*OBJECTIF*
Citez mot pour mot l'extrait sur la défense anti-missile, depuis « La défense anti-missile balistique donne » jusqu'à « volonté d'être souverain. » inclus.

*EXTRAIT DU TEXTE*
Si menace il y a, elle concerne nos alliés au Proche-Orient et nos forces qui y sont déployées ; elle est alors de logique classique avec des missiles à charge conventionnelle de courte portée. Le fait alors de disposer d'une capacité de défense anti-missile de théâtre étendue pourrait être utile. C'est ce que nous avons commencé à faire avec les SAMP/T et PAAMS. Ces systèmes sont opérants mais il faudra aller au-delà, notamment pour ce qui concerne les radars de conduite de tir.

La défense anti-missile est moins un outil militaire immédiat qu'une locomotive technologique. Les armes technologiques nécessaires utilisées pour les différents domaines -radars, conduite de tir, systèmes de calcul ou de commandement- donneront un avantage stratégique et commercial à terme. Les innovations de rupture d'aujourd'hui feront les systèmes d'armes de demain et les équipements génériques d'après-demain. C'est pourquoi les États-Unis consacrent 160 milliards de dollars à la défense anti-missile balistique alors que la menace balistique directe n'a jamais été aussi faible. Naturellement, l'Europe et la France ont des industries d'armement qui disposent de ces compétences et ne peuvent ni ne veulent rester à l'écart.

La défense anti-missile balistique donne à celui qui la possède un levier stratégique considérable. Elle structure la relation diplomatique entre protégés et protecteurs. La question est de savoir si l'Europe veut exercer, voire développer son autonomie stratégique. Je veux espérer que nous avons encore en France la volonté d'être souverain.

*DONNÉES PRÉSENTÉES*
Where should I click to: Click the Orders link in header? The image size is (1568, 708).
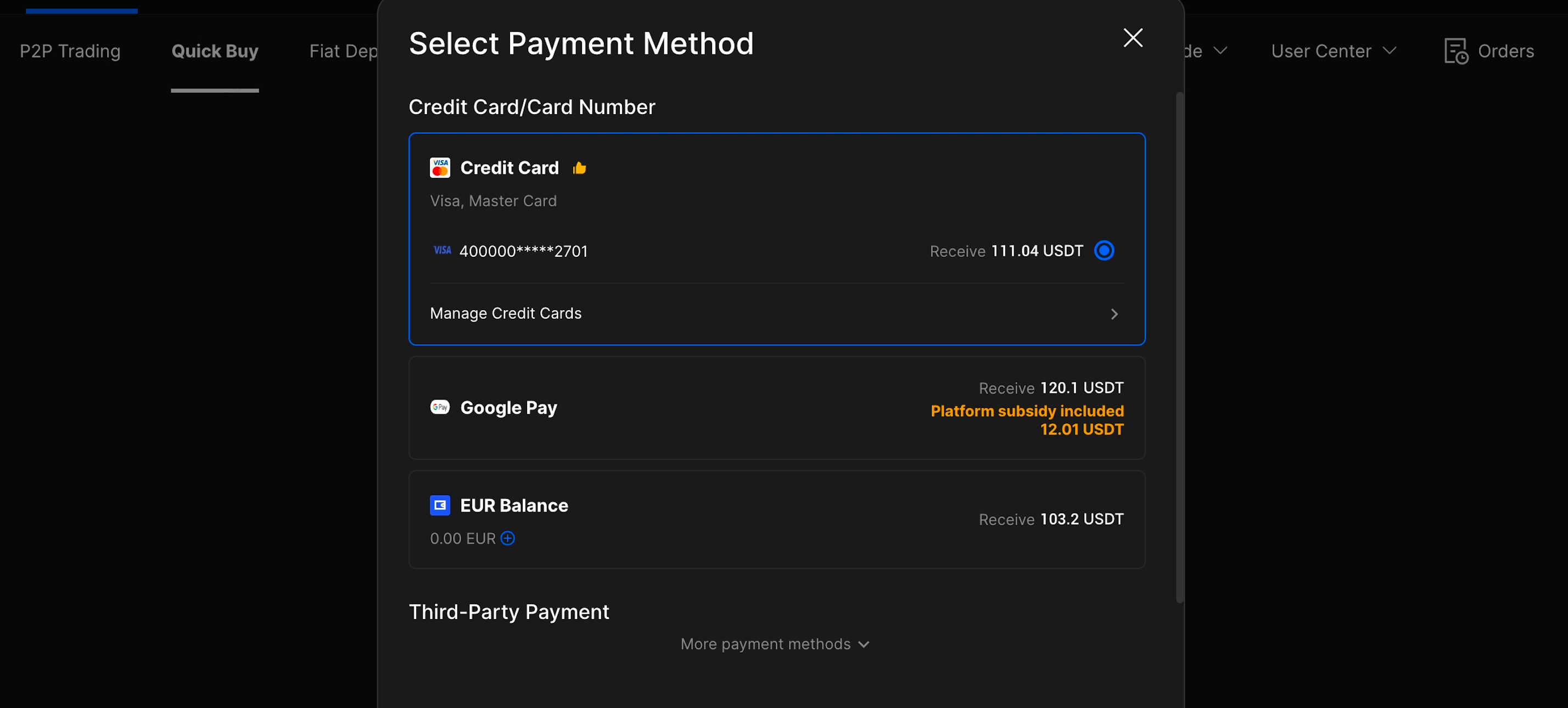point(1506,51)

--

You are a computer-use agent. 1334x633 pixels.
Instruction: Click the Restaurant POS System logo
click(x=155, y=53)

==

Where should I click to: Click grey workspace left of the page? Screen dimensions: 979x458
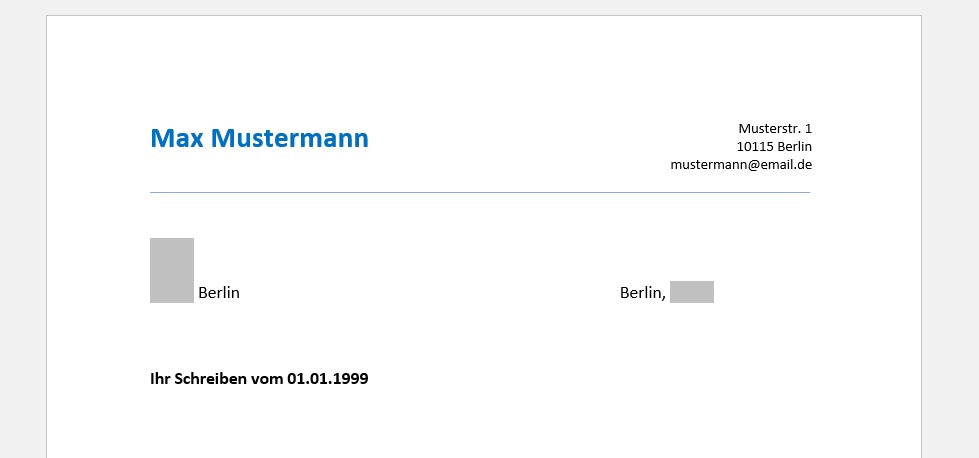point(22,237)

*EXERCICE CORRIGÉ*
La défense anti-missile balistique donne à celui qui la possède un levier stratégique considérable. Elle structure la relation diplomatique entre protégés et protecteurs. La question est de savoir si l'Europe veut exercer, voire développer son autonomie stratégique. Je veux espérer que nous avons encore en France la volonté d'être souverain.